Dick Cullen - What can I say about my best friend? Shortly after we met in kindergarten and started playing all things athletic, my Dad nicknamed Dave "Mousemeat" for his body type and severe lack of natural athletic ability. It was evident that he wanted me to hang around with someone who was an all-star athlete. What attracted me to Mouser was his quick wit and his smart aleck attitude that got us out of many a jam! We were like brothers in that we shared secrets, fumbled through adolescence, and were fairly disrespectful about most things. As we both had paper routes in the afternoon, he was not allowed to "play" until he was done. There was many an occasion where I whistled through my route and helped him with his. One time, in my route, I broke a small pane in a porch window with an over-zealous throw of the "tomahawk " paper that we folded. Dave said, "No problem, just move the paper and put a rock inside the porch." He was an incredibly quick problem solver! Behind the smart-ass attitude and sarcastic comebacks, he was thoughtful, caring, and introspective. He was very instrumental in sensing when Joe Iencarelli needed a visit (shortly before he passed away) and when my Aunt Lois (Patty Cullen's mom) was struggling with her health. Dave came to visit us in Spokane while he was struggling with his second bout with cancer. It was an enormous effort and it took a huge toll on his body.
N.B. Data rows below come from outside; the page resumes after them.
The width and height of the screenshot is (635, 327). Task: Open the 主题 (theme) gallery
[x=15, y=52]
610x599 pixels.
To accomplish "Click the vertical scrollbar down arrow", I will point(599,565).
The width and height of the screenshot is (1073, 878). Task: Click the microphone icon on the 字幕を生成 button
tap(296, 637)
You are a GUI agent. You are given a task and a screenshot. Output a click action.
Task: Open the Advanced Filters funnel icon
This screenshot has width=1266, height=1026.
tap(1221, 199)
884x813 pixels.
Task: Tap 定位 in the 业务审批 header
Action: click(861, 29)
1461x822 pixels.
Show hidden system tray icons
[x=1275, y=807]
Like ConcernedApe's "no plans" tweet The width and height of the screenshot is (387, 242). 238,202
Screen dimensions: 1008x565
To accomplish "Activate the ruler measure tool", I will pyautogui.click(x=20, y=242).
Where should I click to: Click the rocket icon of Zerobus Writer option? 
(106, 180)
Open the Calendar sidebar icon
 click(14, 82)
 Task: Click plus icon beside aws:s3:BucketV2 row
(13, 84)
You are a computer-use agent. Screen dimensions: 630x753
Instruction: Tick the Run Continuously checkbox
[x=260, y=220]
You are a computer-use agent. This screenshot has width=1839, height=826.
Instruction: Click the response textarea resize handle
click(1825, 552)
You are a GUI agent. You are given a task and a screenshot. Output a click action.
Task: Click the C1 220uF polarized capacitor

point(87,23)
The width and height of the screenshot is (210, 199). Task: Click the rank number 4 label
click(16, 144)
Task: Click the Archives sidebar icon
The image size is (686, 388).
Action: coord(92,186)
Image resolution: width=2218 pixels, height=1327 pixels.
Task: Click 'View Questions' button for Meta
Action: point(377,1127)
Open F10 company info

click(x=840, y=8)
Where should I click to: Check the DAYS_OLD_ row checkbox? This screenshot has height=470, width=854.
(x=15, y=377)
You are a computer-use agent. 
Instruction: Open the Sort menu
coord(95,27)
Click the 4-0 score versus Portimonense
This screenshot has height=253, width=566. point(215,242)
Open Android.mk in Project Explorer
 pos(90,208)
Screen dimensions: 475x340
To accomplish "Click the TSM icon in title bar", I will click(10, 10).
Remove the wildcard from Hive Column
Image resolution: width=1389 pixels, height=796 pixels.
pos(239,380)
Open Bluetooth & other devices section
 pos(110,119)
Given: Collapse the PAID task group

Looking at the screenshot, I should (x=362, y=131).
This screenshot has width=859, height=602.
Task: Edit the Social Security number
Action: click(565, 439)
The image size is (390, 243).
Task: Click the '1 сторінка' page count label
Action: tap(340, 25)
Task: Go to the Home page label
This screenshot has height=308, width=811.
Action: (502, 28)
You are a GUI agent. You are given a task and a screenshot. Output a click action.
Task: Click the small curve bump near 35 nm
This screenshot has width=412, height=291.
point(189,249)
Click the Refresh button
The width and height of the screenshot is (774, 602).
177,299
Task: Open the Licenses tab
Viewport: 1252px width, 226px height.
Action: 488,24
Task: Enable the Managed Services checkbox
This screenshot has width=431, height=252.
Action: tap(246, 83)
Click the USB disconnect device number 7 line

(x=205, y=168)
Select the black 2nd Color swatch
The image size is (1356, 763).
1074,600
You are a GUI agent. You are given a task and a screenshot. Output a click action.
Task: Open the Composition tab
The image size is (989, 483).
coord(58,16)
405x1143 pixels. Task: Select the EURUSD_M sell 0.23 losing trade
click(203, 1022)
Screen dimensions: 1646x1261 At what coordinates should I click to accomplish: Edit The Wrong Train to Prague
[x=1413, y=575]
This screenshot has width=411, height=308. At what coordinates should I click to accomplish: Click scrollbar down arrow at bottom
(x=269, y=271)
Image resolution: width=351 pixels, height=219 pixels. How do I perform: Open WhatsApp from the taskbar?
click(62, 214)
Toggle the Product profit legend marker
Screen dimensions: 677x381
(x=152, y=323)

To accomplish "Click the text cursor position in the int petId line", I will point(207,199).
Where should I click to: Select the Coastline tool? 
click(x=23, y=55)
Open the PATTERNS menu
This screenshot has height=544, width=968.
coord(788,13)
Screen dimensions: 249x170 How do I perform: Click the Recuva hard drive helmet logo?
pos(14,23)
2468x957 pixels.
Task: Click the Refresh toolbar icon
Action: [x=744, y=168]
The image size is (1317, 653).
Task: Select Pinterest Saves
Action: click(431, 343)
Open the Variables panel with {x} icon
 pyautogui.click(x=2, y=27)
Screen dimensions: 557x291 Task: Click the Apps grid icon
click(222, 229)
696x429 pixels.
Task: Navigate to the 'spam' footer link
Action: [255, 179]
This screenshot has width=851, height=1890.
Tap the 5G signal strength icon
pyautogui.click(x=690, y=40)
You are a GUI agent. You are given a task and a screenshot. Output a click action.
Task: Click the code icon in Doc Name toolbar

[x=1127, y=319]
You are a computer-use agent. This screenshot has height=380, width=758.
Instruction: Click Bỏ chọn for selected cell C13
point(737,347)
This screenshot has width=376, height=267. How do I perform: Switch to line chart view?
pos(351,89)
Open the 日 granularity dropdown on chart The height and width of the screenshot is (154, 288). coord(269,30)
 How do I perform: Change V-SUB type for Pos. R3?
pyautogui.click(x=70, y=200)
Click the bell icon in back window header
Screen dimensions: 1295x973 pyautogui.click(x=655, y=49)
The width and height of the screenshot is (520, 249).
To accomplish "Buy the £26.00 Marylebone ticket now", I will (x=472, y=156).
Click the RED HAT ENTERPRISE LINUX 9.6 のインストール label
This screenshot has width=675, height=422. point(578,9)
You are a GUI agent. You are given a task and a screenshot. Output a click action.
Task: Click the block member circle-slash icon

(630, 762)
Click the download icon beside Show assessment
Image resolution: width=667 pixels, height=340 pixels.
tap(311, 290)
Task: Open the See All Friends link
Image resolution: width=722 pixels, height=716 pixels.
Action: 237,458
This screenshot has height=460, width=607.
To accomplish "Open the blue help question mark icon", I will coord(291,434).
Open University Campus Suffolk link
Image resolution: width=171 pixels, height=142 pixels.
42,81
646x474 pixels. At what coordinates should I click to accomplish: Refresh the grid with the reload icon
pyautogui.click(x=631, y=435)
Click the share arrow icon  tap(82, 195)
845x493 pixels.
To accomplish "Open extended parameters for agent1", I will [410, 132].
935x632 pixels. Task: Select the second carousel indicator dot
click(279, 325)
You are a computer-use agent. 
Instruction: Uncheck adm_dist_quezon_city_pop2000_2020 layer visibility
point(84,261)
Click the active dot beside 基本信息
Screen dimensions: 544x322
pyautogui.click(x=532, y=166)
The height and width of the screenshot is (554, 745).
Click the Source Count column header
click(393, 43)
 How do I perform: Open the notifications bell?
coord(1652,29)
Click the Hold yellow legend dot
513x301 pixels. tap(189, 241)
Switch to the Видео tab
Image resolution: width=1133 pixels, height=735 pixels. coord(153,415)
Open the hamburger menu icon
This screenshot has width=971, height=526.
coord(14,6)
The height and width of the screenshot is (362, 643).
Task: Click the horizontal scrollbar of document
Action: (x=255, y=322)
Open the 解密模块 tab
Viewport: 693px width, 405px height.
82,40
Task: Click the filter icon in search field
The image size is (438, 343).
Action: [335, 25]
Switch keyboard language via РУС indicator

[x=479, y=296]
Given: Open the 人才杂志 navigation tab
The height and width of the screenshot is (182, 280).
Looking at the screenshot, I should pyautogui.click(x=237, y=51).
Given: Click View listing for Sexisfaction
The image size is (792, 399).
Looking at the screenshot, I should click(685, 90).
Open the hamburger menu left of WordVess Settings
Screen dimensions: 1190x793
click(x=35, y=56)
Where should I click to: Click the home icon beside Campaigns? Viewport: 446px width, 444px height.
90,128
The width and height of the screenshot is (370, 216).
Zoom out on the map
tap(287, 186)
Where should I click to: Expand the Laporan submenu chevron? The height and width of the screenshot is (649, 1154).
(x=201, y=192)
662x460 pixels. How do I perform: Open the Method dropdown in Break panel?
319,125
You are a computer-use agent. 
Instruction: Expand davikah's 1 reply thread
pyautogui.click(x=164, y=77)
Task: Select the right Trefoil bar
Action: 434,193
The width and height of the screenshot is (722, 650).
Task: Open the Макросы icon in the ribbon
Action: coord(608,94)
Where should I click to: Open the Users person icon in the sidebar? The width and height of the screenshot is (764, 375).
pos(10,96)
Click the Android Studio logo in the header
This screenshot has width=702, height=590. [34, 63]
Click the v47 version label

But he had promised he would visit. What can I say. Dave proved my Dad wrong. He wasn't "mousemeat" - he was an unbelievable friend and my hero.

I


03/13/17 10:02 PM #9    

Alene McCarthy (Karthas)

Oh, my gosh, Dick - I remember that trip! I offered to ride with him to Spokane or drive him up and fly home but NO! He could do it himself.  BUT - he called me at 6:00 a.m. to tell me that he was sitting in traffic in the East Bay and to wake up and keep him company for awhile. That stinker! I shook off the cobwebs, and on we went chatting for over two hours. He played some songs from CDs he had with him and we'd debate their merit, one of us would tell a story or ask a question and the other would go on and on. Finally he said he was moving freely now and released me in his dismissive voice. He knew I hated that!! I am laughing while I write this because I can HEAR HIM NOW!!! I told him to call if he needed a driver along the way but to be sure he was near an airport. He assured me he would not, and he made the round trip against the odds. So glad he made it. Aren't we lucky? What a character. What a lovely man. 


06/09/17 08:33 PM #10    

Mitchell V. Halgren

"Mouse" was one of the cleverest and often somewhat caustic (could be an understatement....) people I've ever had the pleasure to know. 


06/11/17 09:05 PM #11    

Richard Cullen

          Dave (aka, Mouser) with my Mom. They loved each other and were very close.